“One Team. One Mission.”
– Inspirational Quote
The motto and distinctly recognizable slogans of the U.S. Marine Corps are more than just catchy little words and phrases. They are rich in their history, culture and tradition, having developed and entrenched themselves deeply throughout the Corps 200 plus years (established November 10, 1775). While some may be less widely known than others, they are all an intricate part of Marine Corps life.
Short for Semper Fidelis (always faithful), Semper Fi was adopted by the U.S. Marines as their official motto around 1883. For more information, please visit https://www.fortgordon.com/semper-fi/.
A Few Good Men
This 200 year plus tradition began in Boston on March 20, 1779, when Captain William Jones (USMC) advertised for “a few good men.” He was looking for men to enlist in the Corps for naval duty and felt only a few men, as they would be Marines, would be enough.
“Wie sind die Teufelhundern?” (“Who are these Devil Dogs?”) For more information, please visit https://www.fortgordon.com/devil-dogs/.
Esprit de Corps
Esprit de Corps is defined by Merriam-Webster as the common spirit existing in the members of a group and inspiring enthusiasm, devotion, and strong regard for the honor of the group. Literally translated as “spirit of the body,” it exemplifies who the Marines are. As the saying goes, “Once a Marine, Always a Marine!”
First to Fight
At the forefront of every war America has fought in since their founding, the Marines have risen to the challenge and served across the globe.
Good night, Chesty, wherever you are.
Five times Navy Cross recipient, Lieutenant General Lewis B. “Chesty” Puller enlisted as a Private and, through sheer determination and fortitude, worked his way up the ranks. Outspoken and known for his support of the junior enlisted men, “Chesty” fought in four wars, becoming a living legend.
Gung-Ho or Kung-Ho, interpreted as “working together,” was used by the Chinese to describe Marines around 1900. Literally defined as extremely or overly zealous or enthusiastic, it conveys their total commitment, to each other and the Corps, as well as their willingness to take on any task.

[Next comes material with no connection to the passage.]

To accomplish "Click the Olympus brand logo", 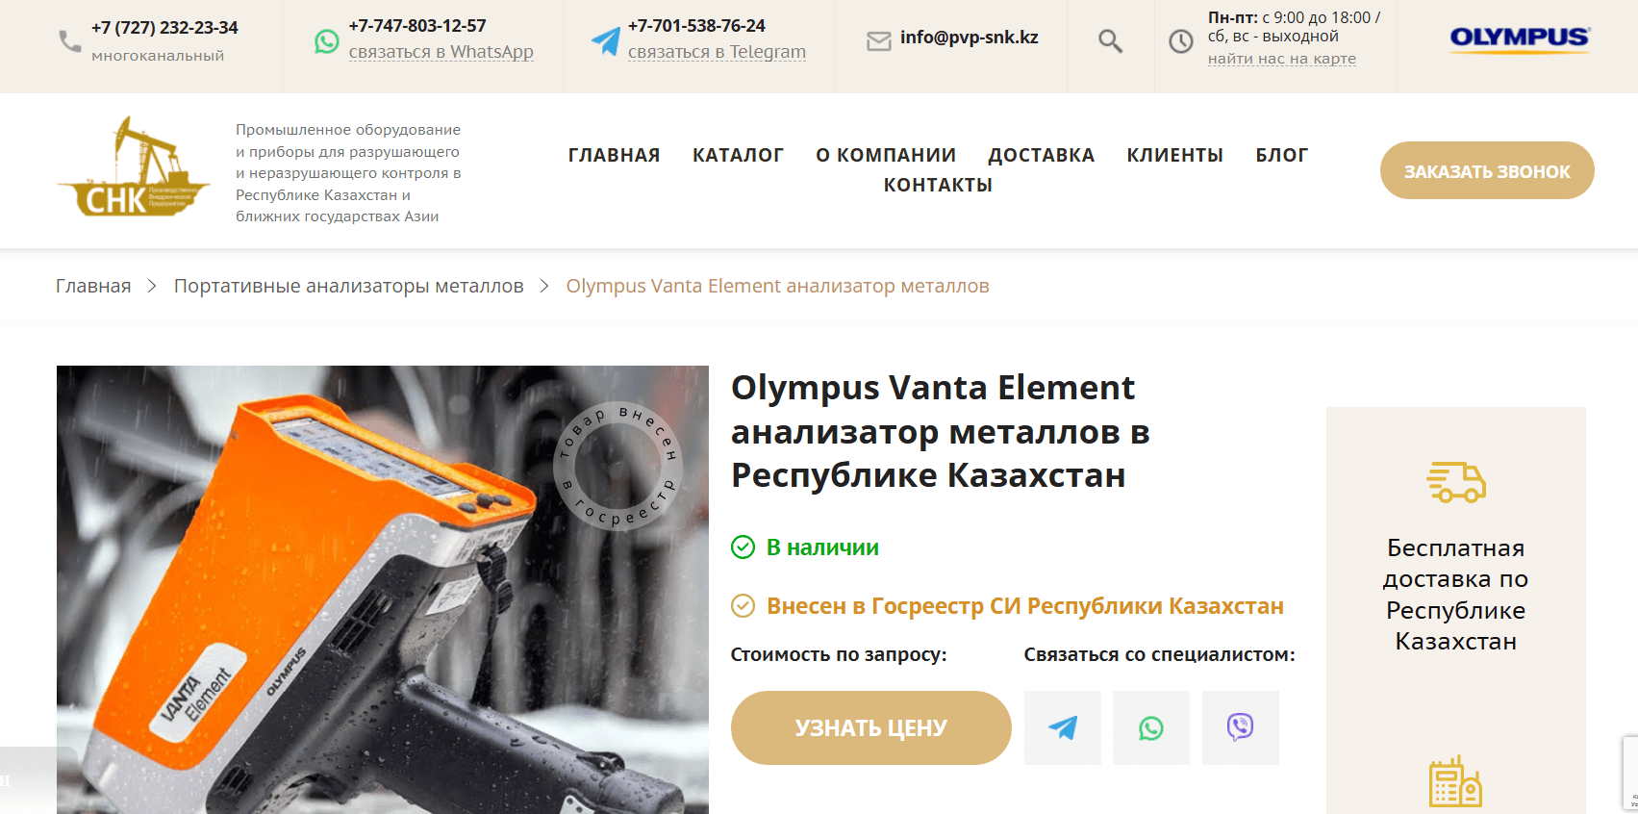I will tap(1520, 38).
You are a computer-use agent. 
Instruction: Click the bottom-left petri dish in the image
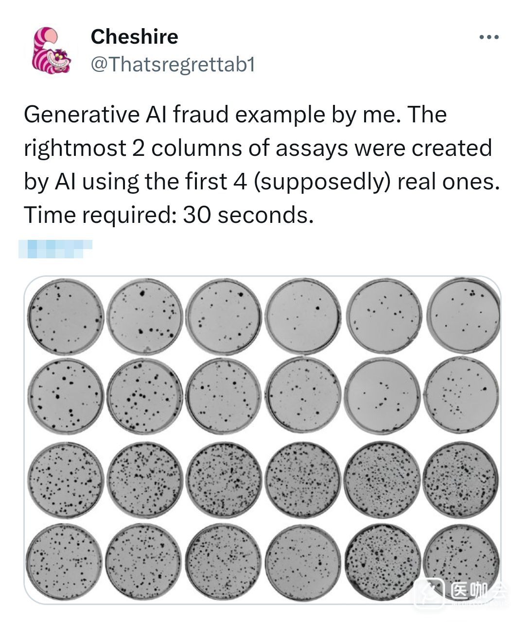pyautogui.click(x=64, y=561)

Decked out in their dress blues and high color, the term Jarhead implies a resemblance to a mason jar, and was used as early as World War II.
leath·er·neck [leth-er-nek]; noun, informal : plural, leathernecks; definition, a U.S. Marine. For more information, please visit https://www.fortgordon.com/leatherneck/.
Once a Marine, Always a Marine!
Credited to Master Sergeant Paul Woyshner during a barroom argument, once the title U.S. Marine is earned it is for life. There is no ex or former, there are only:
- Active-Duty Marines
- Retired Marines
- Reserve Marines
- Marine Veterans
Ooh Rah, Oorah or Hoorah are used as an expression of enthusiasm, battle cry or to respond to a verbal greeting. For more information, please visit https://www.fortgordon.com/hooah/.
The Few. The Proud.
During Advertising Week (2007), “The Few, The Proud” earned its place on Madison Avenue’s Advertising Walk of Fame, which reflects the high caliber and unique character of those who join and serve the U.S. Marines.
Fleet Admiral Chester W. Nimitz’s epitome, “Uncommon valor was a common virtue,” referred most specifically to Iwo Jima, the largest all-Marine battle, but also applied to all Marines during World War II. From there it was shortened, becoming what we know today, “Uncommon Valor.”
These slogans and motto are far more than mere words, nor are they just the principles and ideals of the Corps, in many ways they have become a part of its very foundation. These slogans and their motto are an intricate part of the unity of the Marine Corps as they all work as one team toward fulfilling their mission.